Count the lines in the listing that contain the string "Open", treating uppercase and lowercase as different. Give only the number.

Element and text position data:
• • • •

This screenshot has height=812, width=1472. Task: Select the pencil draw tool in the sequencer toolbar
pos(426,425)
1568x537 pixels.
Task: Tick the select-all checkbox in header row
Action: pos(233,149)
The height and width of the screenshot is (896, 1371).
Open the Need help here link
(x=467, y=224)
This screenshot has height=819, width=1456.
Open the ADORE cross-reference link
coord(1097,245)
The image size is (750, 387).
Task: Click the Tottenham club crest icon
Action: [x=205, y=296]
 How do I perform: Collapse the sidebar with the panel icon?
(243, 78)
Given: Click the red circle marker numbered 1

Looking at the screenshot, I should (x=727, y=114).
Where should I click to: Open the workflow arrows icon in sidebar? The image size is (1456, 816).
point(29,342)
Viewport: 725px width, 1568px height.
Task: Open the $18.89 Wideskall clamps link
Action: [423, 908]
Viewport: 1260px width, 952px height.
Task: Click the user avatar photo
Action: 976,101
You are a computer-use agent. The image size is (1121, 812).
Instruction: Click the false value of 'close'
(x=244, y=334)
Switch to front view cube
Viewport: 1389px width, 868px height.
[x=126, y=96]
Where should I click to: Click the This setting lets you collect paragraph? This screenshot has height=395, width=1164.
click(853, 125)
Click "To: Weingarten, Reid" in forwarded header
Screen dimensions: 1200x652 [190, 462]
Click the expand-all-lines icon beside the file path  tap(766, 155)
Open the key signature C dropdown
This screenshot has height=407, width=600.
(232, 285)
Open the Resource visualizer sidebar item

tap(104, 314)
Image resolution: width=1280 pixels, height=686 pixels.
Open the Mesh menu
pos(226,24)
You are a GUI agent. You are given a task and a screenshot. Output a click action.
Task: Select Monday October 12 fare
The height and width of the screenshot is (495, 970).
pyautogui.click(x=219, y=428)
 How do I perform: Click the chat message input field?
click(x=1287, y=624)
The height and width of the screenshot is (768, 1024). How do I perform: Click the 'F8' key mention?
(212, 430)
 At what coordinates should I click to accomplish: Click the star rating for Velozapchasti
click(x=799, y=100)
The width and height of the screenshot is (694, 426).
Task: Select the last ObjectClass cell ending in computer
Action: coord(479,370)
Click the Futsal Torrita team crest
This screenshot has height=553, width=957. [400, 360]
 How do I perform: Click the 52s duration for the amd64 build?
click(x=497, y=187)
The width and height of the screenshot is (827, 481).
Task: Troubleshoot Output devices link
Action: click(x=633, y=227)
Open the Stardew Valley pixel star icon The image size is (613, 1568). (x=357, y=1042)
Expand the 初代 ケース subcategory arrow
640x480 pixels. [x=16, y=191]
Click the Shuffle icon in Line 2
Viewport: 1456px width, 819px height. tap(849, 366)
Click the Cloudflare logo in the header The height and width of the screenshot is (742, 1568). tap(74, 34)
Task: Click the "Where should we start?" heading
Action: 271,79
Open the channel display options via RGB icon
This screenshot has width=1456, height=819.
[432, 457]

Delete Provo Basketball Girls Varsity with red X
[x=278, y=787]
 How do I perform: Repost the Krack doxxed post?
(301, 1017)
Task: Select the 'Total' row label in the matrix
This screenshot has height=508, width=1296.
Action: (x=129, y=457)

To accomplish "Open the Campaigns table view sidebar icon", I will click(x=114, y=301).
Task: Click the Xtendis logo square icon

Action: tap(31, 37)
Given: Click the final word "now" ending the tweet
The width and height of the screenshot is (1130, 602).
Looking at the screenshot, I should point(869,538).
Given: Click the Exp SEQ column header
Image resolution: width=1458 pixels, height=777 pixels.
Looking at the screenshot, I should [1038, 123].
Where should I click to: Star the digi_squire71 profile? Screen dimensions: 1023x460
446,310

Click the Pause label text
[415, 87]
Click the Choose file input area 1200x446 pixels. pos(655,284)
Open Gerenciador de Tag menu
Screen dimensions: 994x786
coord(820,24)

• • • •

• [Task answer]: 11